Auch Wien braucht Heroes. Aber nur Salzburg kriegt sie

Stadtleben | aus FALTER 23/16 vom 08.06.2016

Der dringende Bedarf nach emanzipatorischer Burschenarbeit existiert in jeder Großstadt, wo es Migration aus dem türkischen und arabischen Raum gibt. Auch in Wien. Ein halbes Jahr lang bemühten sich deshalb die Wissenschaftler Nina Scholz und Heiko Heinisch, die "Heroes" an Wiener Schulen zu bringen. Fast wäre das gelungen: Im März war das inhaltliche Konzept fertig, das Bildungs- und Frauenministerium hatte den beiden die Finanzierung (93.000 Euro) zugesagt und intern bereits budgetiert, die Stadt Wien trug das Projekt mit und hätte Räume und Personal bereitgestellt. Wenige Stunden vor dem Termin, bei dem alles unter Dach und Fach gebracht werden sollte, kam jedoch, per SMS, die überraschende Absage aus dem Ministerbüro.

Die grüne Abgeordnete Alev Korun vermutet "Lobbyarbeit von bestimmten religiösen Vereinen" hinter diesem plötzlichen Gesinnungswandel und stellte eine parlamentarische Anfrage. Dazu sei "nichts bekannt", erfolgte vergangene Woche nun die ausweichende Antwort der neuen Bildungsministerin, Sonja Hammerschmid. "Die finanziellen Mittel für Heroes sind nicht da", sagt ihre Pressesprecherin.

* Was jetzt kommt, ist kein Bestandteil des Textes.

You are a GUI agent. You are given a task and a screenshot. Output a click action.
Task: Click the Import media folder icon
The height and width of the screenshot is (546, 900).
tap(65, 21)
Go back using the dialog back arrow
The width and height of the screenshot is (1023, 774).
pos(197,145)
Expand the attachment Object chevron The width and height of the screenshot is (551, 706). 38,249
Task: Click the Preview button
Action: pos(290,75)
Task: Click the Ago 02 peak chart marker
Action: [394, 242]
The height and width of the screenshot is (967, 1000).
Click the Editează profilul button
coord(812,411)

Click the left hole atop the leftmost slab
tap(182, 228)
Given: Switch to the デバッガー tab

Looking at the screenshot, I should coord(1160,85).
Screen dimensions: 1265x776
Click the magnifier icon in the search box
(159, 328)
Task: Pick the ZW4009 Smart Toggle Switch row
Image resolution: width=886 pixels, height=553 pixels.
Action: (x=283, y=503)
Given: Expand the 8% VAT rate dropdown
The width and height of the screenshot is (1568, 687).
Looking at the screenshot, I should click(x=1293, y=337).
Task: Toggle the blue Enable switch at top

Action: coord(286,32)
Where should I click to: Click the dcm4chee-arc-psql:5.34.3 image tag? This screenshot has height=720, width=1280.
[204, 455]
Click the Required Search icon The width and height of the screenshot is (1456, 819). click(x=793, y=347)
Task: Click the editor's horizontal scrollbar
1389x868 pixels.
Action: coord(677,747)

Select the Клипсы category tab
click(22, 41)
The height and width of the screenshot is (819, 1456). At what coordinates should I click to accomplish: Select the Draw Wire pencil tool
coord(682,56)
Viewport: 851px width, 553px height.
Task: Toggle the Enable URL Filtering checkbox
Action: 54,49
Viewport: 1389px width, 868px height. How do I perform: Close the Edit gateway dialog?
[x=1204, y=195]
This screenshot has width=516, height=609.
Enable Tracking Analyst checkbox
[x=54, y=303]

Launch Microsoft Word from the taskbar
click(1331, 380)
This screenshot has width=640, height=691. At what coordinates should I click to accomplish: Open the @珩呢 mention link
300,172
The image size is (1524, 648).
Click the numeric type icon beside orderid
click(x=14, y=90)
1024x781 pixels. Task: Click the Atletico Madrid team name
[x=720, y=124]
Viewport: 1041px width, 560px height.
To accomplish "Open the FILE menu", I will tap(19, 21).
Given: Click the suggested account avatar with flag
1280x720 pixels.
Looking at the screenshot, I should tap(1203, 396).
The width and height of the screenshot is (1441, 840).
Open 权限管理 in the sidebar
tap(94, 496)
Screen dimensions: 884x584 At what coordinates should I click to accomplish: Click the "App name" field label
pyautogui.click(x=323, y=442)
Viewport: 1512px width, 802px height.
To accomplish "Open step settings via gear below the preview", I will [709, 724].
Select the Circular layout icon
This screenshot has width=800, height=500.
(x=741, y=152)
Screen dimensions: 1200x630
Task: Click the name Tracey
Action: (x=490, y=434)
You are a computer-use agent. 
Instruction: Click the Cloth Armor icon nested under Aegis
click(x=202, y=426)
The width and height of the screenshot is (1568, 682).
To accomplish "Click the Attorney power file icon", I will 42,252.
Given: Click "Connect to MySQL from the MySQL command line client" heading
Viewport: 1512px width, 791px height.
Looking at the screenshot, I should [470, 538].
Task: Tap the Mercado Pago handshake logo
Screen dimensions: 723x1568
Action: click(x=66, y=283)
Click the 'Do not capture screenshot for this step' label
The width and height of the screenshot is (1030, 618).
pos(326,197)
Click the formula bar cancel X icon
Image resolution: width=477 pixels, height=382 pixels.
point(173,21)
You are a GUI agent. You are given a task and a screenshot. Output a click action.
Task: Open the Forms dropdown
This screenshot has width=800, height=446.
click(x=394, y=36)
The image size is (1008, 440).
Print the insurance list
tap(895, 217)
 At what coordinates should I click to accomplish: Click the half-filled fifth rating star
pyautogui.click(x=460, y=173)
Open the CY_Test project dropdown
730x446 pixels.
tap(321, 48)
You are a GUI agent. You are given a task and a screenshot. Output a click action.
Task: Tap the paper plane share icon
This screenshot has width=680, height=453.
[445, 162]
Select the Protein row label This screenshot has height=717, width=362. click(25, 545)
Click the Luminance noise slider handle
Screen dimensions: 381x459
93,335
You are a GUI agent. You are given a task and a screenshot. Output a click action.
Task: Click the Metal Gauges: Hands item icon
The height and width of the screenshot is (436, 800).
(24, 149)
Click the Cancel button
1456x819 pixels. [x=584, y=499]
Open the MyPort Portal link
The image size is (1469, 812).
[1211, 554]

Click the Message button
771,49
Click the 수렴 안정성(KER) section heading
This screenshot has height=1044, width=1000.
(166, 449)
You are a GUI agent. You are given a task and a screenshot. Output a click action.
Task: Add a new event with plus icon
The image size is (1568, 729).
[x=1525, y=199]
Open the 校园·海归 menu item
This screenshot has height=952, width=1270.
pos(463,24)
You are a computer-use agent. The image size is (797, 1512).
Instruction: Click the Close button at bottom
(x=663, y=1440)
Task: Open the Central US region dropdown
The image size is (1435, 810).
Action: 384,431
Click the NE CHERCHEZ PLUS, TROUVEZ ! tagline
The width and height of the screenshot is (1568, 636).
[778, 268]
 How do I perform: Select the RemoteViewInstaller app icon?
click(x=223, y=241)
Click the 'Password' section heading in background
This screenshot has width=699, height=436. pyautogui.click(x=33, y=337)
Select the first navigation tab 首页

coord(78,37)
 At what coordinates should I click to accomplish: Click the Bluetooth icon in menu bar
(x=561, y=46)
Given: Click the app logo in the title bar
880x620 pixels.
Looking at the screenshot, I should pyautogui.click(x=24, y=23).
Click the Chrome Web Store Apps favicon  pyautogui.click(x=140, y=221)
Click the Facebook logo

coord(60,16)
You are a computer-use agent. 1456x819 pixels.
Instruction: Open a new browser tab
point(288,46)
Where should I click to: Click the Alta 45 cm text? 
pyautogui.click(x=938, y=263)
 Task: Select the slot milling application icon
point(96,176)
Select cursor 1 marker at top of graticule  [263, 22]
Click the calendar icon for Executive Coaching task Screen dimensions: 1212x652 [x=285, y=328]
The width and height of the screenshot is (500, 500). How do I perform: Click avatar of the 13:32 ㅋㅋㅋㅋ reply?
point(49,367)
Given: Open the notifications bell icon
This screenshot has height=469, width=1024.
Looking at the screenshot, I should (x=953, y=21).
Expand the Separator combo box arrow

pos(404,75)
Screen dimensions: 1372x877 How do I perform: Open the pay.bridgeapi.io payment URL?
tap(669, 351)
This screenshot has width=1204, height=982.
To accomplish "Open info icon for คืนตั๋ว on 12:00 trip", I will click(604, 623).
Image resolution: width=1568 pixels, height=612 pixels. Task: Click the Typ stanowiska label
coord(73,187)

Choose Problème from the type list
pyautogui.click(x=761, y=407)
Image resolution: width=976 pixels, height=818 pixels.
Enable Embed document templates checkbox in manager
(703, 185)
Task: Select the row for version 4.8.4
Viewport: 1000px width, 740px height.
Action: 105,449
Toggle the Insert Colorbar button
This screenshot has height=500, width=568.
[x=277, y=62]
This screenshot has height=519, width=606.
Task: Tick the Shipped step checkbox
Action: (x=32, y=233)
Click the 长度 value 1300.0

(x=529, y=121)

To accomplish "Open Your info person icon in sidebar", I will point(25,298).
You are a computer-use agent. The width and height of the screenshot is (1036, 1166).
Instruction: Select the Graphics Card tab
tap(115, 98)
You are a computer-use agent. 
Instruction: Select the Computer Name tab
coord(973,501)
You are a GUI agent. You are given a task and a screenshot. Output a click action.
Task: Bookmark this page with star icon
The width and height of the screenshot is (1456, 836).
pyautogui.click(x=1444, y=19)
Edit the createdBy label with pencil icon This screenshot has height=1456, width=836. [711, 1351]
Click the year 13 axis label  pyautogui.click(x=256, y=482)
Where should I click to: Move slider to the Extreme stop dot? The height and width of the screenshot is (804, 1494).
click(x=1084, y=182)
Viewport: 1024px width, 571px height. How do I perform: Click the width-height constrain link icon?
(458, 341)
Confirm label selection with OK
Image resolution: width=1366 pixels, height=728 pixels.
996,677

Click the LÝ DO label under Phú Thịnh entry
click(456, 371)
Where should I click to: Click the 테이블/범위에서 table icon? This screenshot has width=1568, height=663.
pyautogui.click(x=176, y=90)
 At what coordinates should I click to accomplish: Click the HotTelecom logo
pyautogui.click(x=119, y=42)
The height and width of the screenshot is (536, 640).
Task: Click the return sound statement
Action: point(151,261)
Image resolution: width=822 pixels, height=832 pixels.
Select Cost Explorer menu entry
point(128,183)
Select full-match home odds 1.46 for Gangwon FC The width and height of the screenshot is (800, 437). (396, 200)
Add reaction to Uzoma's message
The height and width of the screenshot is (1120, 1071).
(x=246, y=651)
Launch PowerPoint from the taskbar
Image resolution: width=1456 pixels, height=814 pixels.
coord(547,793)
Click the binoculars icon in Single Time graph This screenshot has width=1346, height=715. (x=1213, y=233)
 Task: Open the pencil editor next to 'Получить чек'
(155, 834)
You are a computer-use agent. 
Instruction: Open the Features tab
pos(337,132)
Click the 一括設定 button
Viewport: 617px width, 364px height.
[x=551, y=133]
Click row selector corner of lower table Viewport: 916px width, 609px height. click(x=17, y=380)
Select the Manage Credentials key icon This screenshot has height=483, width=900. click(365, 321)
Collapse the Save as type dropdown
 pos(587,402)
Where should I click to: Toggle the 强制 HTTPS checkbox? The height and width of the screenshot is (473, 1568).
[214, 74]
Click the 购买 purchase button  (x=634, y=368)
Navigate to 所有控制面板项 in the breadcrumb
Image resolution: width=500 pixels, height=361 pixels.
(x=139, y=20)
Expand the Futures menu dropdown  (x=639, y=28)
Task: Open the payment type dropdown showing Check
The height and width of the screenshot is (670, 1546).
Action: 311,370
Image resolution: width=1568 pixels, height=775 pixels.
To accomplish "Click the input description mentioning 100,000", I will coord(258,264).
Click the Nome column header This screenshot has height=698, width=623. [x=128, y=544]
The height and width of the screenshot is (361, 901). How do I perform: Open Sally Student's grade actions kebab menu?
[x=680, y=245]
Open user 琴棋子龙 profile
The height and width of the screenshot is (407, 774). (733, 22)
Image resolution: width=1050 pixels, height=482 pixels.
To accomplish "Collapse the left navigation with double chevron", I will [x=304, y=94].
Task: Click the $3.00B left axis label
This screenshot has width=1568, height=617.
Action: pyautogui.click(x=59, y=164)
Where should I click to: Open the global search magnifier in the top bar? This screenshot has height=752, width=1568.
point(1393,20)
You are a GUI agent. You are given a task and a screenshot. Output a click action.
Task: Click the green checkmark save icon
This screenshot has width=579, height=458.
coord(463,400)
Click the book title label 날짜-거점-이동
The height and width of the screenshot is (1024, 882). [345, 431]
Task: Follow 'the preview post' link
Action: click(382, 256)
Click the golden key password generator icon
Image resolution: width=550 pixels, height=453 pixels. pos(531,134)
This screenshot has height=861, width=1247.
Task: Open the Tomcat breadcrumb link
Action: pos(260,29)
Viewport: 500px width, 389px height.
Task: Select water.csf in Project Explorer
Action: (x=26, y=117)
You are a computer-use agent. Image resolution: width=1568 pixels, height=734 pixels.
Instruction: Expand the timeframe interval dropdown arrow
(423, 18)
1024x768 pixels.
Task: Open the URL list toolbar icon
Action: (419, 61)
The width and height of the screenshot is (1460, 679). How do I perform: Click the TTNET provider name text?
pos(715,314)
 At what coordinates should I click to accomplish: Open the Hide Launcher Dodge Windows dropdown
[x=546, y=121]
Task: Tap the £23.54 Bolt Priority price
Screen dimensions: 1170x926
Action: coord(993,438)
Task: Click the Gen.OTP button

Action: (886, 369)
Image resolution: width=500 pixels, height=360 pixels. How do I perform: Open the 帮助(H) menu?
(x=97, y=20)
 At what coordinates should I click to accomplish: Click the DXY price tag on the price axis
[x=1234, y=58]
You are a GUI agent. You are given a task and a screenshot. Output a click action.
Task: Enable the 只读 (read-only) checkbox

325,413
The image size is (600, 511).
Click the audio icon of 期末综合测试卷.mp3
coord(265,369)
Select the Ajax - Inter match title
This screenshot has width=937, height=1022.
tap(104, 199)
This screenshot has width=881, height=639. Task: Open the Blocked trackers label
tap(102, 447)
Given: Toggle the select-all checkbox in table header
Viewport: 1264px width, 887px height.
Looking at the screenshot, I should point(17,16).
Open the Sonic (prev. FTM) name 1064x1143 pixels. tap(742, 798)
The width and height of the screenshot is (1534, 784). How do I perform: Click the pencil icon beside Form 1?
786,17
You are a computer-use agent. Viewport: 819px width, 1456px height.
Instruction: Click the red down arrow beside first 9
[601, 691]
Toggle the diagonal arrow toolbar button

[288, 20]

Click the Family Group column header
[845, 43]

In der Anfragebeantwortung steht das etwas anders: Man nehme die vorliegende Expertise ernst, verfolge jedoch die Strategie, lieber Workshops zu beauftragen, die "bereits kurzfristig Wirkung erzielen". Für eine Workshopreihe "Respekt und Zusammenleben" wurden 300.000 Euro veranschlagt.